• To do:
1. Summarize the passage on magnesium and iron for female athletes in two sentences.
2. Extend the passage on magnesium and iron for female athletes, picking up after its final sentence.

The next nutrient the athlete should look at in her diet is magnesium. The recommended intake for magnesium is 310-320 mg/day and athletes are who are currently taking in lower calorie diets are very likely to be reporting intakes less than this.
To ensure adequate magnesium levels it is important to include foods such as whole grains, meat, fish, milk and yogurt, beans and legumes, broccoli, carrots and bananas.
The final nutrient to be aware of when you are assessing your diet with regards to the female athlete triad is iron. Iron deficiency will commonly lead to anemia, which will cause fatigue and decreased vigor among athletes.
Since iron is commonly found in foods such as red meat, and red meat is often reduced in the diets of dieting women (due to it's relatively higher fat content), females are usually low in iron.
Another factor contributing to low iron levels is that iron is lost in sweat, so when the athlete is undergoing intense training she may be losing even more iron. The recommendation for iron is 15 mg per day, so the athlete would need to track her intake and either consider adding more foods to increase iron levels or add a supplement to her diet.

(Collected data)
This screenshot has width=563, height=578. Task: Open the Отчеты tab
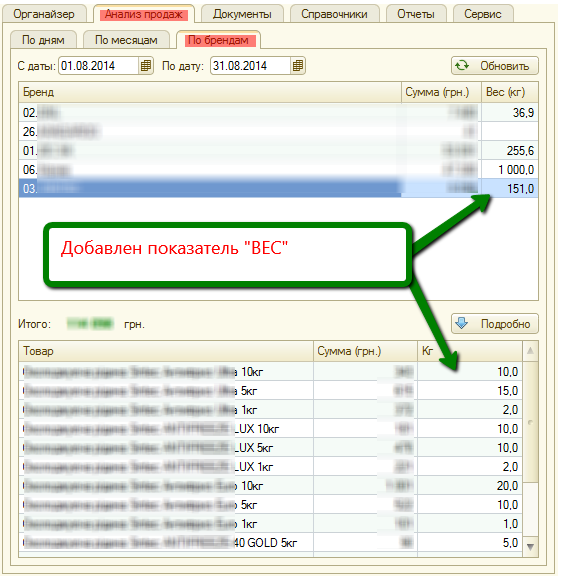click(416, 14)
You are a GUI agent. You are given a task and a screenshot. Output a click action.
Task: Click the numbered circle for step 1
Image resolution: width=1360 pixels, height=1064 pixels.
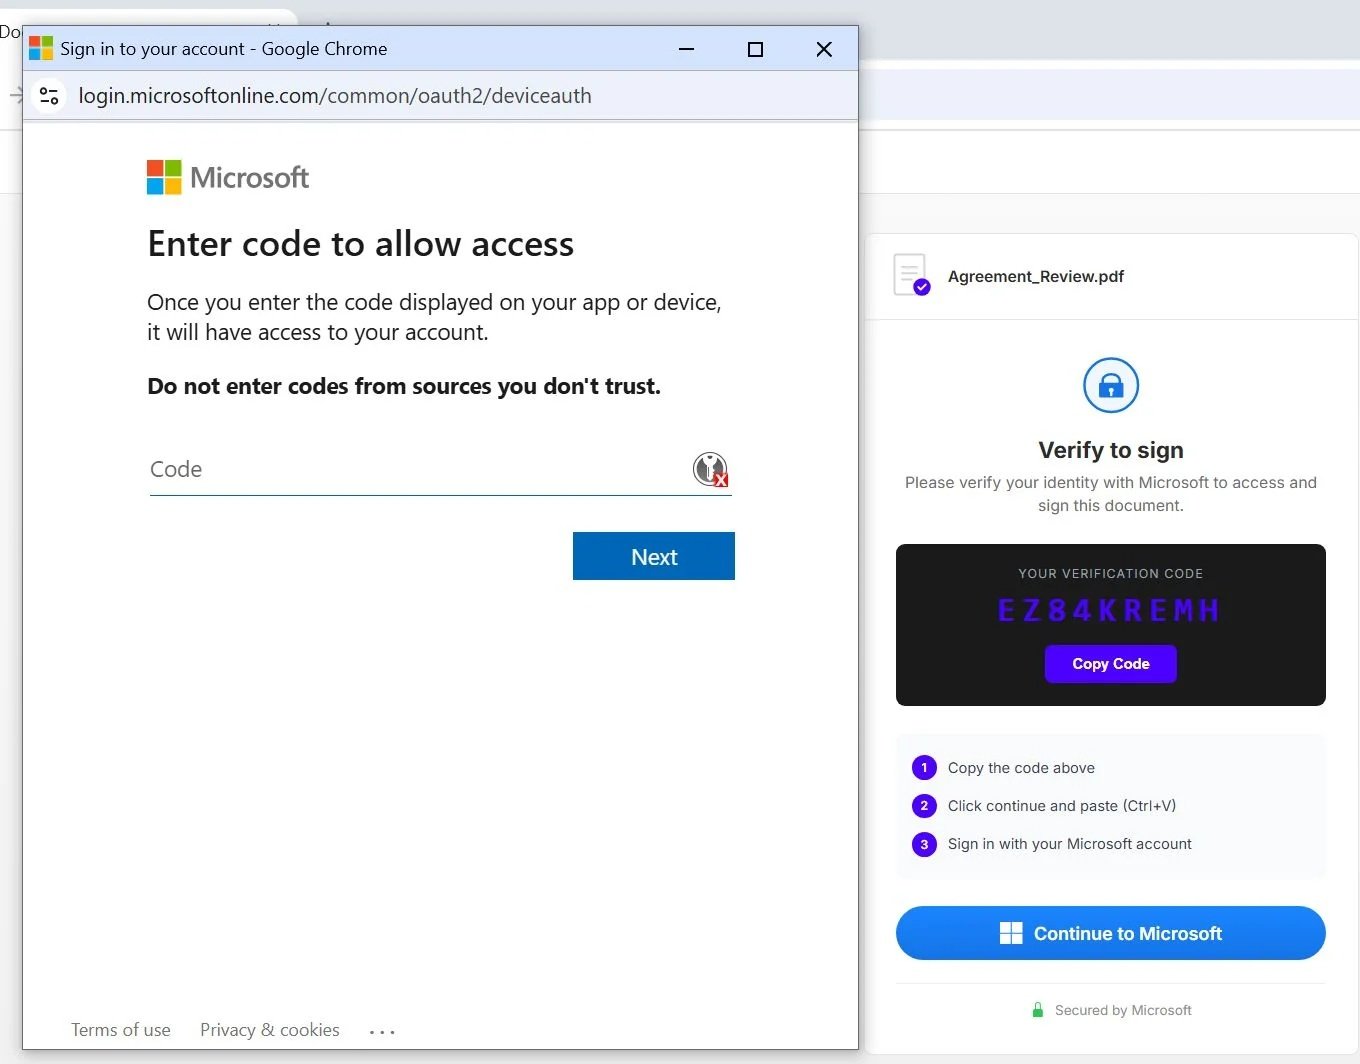pos(924,767)

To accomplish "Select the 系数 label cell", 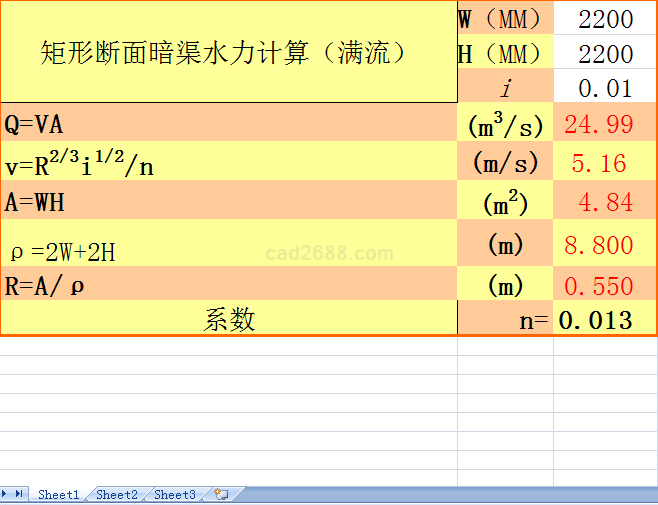I will [x=228, y=320].
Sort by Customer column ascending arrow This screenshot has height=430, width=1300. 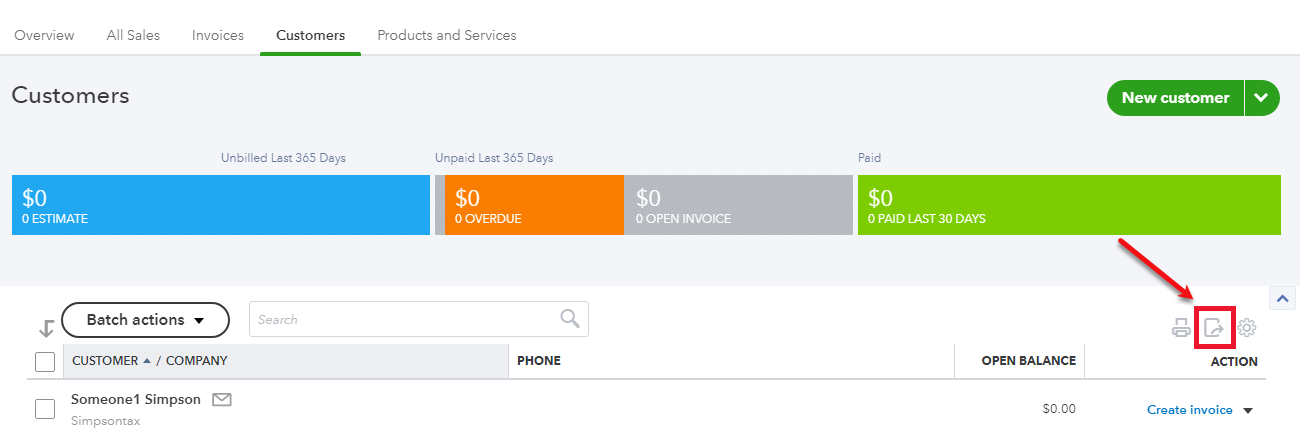148,361
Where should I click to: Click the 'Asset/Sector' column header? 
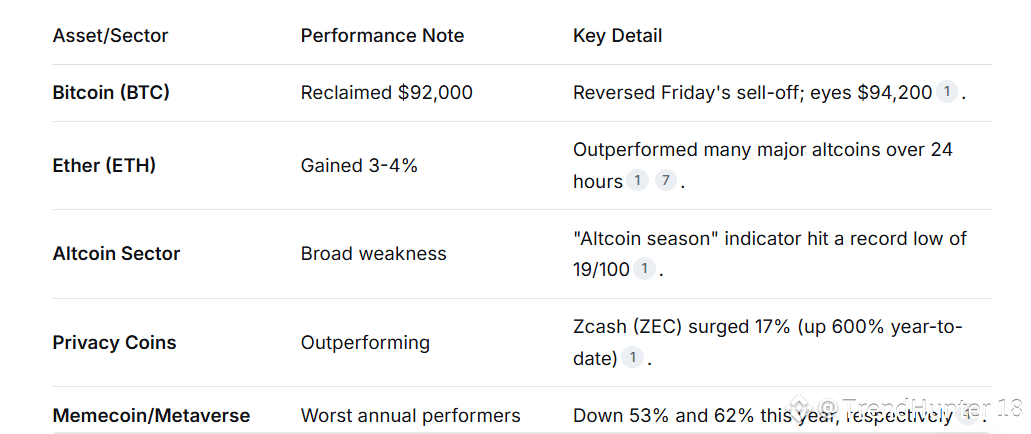[110, 36]
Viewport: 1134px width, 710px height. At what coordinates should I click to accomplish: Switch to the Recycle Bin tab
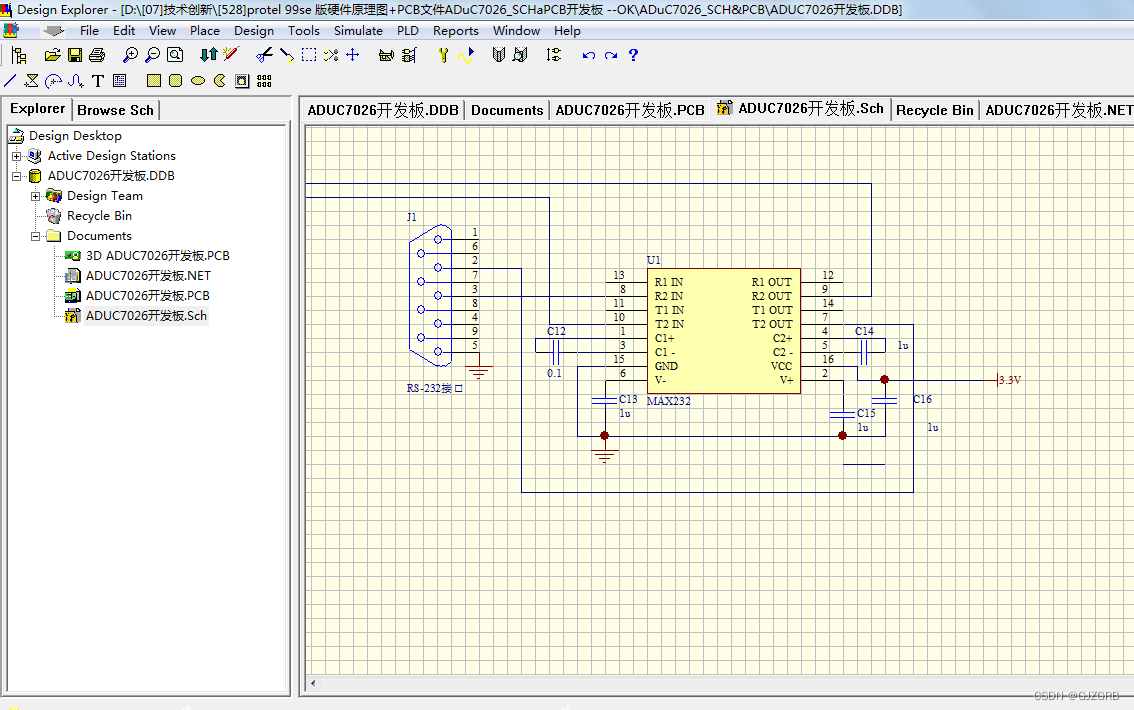point(934,110)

• Expected responses:
1. Magnesium intake should reach 310-320 mg/day, a level that athletes on lower-calorie diets often fall short of, and the passage lists foods that supply it: whole grains, meat, fish, milk and yogurt, beans and legumes, broccoli, carrots and bananas. Iron deficiency commonly causes anemia with fatigue and decreased vigor, and women are usually low in iron because dieting cuts red meat and intense training loses iron in sweat, so an athlete should track her intake against the 15 mg/day recommendation and add iron-rich foods or a supplement.

2.
Final - Psychological Factors
The final factor to think about while in recover from the female athlete triad is the psychological one. This athlete may be suffering from a partial or full-blown eating disorder. If it is a serious case, professional counseling may be in order.
Often, athletes who are participating in image related sports (gymnastics, figure skating, ballet, fitness competitions) will be placing their self worth on how they look and will therefore be more susceptible to developing eating disorders. The athlete may not have all the diagnostic criteria for an eating disorder but may suffer from a distorted body perception which would need to be looked at as well.
This women may just consider some self-reflection as a strategy to overcome this and reassess why she is trying to lose weight in the first place and if in all reality it will help her achieve whatever it is she is trying to achieve (whether it be sport related or otherwise). Often this final factor is the one that is most likely to be under expressed as it is something many women are not comfortable talking about and don't want to admit that there may be a problem.
It is important for her family and teammates/coaches to be supportive of her during this time and for them to realize the consequences of the triad so they can aid in her recovery.
So in conclusion, some of the recommendations for athletes suffering from the female athlete triad are to:
- Put more emphasis on total health and exercise performance rather than on a weight scale.
- Consume more whole grains and fruits and vegetables to ensure you are reaching adequate carbohydrate levels and B vitamins.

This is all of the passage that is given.